-- Dataset content follows --

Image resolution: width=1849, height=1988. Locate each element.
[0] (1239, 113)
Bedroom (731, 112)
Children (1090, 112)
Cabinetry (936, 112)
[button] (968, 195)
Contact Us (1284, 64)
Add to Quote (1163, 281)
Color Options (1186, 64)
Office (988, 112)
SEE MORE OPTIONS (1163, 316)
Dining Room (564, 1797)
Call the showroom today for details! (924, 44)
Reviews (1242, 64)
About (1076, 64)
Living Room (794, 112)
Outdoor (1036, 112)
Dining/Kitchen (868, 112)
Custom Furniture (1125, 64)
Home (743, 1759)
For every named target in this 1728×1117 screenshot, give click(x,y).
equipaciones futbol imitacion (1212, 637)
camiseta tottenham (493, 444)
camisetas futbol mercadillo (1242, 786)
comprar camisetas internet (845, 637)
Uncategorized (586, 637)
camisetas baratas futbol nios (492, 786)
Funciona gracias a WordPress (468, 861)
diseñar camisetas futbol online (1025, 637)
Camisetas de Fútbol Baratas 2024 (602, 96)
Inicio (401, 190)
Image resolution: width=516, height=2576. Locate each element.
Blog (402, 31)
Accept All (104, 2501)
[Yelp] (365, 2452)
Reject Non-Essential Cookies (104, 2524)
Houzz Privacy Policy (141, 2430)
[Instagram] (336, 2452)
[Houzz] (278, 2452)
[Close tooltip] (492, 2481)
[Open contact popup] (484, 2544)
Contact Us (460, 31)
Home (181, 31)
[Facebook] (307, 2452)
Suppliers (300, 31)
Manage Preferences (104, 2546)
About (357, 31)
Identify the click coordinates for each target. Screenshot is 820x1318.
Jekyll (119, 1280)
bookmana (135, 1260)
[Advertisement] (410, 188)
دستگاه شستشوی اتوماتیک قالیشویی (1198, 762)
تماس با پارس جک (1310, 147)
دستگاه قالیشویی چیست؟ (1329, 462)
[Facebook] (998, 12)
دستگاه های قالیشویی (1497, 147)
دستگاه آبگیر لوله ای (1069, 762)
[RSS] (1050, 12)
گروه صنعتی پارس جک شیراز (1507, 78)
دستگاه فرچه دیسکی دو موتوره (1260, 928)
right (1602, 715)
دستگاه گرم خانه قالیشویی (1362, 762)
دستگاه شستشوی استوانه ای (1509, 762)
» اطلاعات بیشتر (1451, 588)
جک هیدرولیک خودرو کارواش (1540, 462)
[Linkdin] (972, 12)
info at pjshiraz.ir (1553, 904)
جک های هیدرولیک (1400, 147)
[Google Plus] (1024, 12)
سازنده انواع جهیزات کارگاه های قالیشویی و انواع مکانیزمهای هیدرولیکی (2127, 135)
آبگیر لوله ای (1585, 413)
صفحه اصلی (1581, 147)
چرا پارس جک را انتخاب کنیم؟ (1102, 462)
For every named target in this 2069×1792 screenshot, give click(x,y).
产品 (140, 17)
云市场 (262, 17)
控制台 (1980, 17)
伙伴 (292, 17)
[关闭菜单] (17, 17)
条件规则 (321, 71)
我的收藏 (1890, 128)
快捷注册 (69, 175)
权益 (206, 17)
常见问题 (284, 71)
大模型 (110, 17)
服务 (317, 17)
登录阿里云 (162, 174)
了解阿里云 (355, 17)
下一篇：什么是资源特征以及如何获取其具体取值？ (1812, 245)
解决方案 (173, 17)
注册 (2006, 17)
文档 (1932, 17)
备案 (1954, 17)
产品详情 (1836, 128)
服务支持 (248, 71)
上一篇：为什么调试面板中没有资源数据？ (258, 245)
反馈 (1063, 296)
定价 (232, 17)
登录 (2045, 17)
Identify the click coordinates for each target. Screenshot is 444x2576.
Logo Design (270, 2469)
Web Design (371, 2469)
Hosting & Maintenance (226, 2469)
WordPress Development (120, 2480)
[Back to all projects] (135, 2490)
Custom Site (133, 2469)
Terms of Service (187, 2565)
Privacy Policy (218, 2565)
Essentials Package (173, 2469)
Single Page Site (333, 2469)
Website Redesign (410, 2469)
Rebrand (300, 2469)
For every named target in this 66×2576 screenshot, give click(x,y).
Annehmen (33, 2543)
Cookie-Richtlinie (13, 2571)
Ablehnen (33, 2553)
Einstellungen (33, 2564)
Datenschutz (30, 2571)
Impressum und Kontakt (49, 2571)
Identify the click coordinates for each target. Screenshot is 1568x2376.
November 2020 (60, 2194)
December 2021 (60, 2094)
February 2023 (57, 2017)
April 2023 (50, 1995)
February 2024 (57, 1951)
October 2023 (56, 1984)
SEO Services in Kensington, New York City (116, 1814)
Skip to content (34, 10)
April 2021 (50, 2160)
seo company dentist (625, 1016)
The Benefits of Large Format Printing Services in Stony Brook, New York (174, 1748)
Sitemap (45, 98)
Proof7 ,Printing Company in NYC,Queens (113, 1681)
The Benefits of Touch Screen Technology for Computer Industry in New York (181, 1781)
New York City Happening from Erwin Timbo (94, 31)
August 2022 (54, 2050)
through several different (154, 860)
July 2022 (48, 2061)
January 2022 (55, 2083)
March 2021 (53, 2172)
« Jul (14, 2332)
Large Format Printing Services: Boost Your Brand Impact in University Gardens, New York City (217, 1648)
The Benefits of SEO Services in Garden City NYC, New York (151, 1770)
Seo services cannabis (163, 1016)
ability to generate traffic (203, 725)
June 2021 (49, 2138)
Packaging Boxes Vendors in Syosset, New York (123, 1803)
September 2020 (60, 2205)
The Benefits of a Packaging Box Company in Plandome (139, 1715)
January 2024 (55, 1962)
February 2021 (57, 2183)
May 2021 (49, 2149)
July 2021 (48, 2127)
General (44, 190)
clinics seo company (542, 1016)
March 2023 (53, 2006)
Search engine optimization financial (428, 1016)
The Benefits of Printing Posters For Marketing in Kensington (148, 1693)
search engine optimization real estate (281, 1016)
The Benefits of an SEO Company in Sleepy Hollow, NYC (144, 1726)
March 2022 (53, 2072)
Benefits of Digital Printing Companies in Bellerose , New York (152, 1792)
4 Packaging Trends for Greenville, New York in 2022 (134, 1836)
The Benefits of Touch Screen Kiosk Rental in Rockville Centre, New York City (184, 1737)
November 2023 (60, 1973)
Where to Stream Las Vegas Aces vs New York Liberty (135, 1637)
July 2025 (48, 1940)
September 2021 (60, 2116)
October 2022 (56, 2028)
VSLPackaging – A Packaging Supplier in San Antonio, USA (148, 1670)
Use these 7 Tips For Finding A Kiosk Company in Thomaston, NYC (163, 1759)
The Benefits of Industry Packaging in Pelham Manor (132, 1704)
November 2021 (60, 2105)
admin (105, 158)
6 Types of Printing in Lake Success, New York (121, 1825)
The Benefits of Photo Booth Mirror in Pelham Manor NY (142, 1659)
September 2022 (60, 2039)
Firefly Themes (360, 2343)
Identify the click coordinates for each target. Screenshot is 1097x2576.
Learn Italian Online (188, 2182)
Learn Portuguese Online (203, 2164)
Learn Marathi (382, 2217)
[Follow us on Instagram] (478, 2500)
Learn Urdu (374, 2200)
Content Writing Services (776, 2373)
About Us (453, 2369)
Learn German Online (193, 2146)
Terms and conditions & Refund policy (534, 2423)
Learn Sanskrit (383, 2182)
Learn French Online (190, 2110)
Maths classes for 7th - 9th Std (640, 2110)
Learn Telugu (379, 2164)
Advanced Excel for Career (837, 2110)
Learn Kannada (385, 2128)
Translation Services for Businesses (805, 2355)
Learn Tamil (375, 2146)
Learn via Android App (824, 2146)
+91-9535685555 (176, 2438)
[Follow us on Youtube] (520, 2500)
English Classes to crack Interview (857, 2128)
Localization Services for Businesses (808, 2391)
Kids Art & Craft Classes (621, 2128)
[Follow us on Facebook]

-- Dataset content concluded --

Reproduce, exactly as they stand in the data above, the lines from the one that holds "注册 (2006, 17)" to the one that holds "WordPress Development (120, 2480)", inclusive.

Solution to the problem:
注册 (2006, 17)
文档 (1932, 17)
备案 (1954, 17)
产品详情 (1836, 128)
服务支持 (248, 71)
上一篇：为什么调试面板中没有资源数据？ (258, 245)
反馈 (1063, 296)
定价 (232, 17)
登录 (2045, 17)
Identify the click coordinates for each target. Screenshot is 444x2576.
Logo Design (270, 2469)
Web Design (371, 2469)
Hosting & Maintenance (226, 2469)
WordPress Development (120, 2480)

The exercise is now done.